Autre pilule à avaler, celle de la contrainte budgétaire, le ministre de l’Agriculture s’efforçant d’être un bon élève sur ce plan, s’ingéniant à proposer des budgets sages, étoffés, en cas de besoin seulement, par des collectifs budgétaires en cours d’année. Il n’empêche, Hervé Gaymard – était-ce pour montrer l’exemple de la part d’un futur ministre des Finances ? – se montrait très chiche des deniers publics, et peut-être pas assez pugnace pour en obtenir, ce qui motivait pas mal de déceptions du monde agricole qui allait pourtant d’une crise sectorielle à l’autre.

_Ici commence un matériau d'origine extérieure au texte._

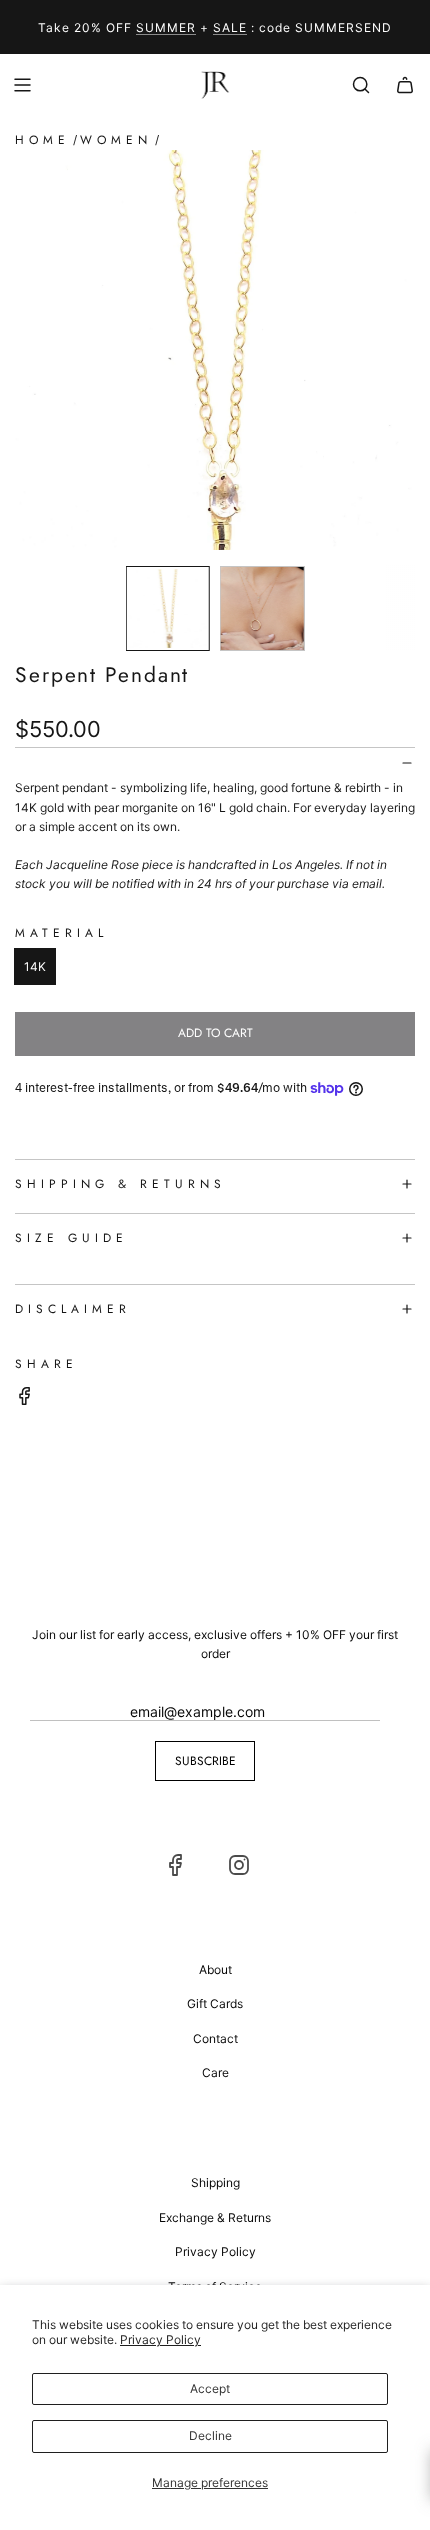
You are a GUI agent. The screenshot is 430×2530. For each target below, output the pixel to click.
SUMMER (166, 27)
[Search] (361, 85)
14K (35, 966)
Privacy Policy (160, 2339)
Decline (210, 2435)
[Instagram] (239, 1865)
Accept (210, 2388)
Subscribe (205, 1761)
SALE (230, 27)
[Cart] (405, 85)
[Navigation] (22, 85)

La déception était d’autant plus forte qu’elle était motivée par la politique d’un ministre très chiraquien. Là aussi, Hervé Gaymard aura sans doute vécu difficilement une époque durant laquelle Jacques Chirac, le champion des agriculteurs, s’est assez vite aperçu que le vote des écologistes pesait dorénavant plus lourd que celui des paysans. Le discours présidentiel au Space du 11 septembre 2001, passé un peu inaperçu pour les raisons qu’on devine, donnait le ton de cette nouvelle partition. Mais c’était bel et bien à Hervé Gaymard de mettre cette partition en musique. Dans la foulée, non sans courage, il entreprenait quelques réformes complexes, comme celle du développement agricole qui ne lui a pas valu beaucoup de reconnaissances, mais aussi celle de la simplification administrative qui lui en a valu bien plus. Un travail durant lequel le ministre de l’agriculture se défendait de faire de la cogestion avec les syndicats majoritaires tout en faisant le minimum en matière de pluralisme syndical. Pragmatique avant tout, gestionnaire plutôt que visionnaire, Hervé Gaymard ne s’est pas adonné à brosser le portrait de sa conception de l’agriculture pour les générations futures. Il l’aurait peut-être fait à l’occasion de la loi d’orientation agricole qu’il a mise en chantier. Sa réticence à se livrer à un tel exercice l’a peut-être desservi. C’est dans les circonstances difficiles que, plus que jamais, le cap doit être donné. C’était entre autres choses, ce qu’attendaient les agriculteurs.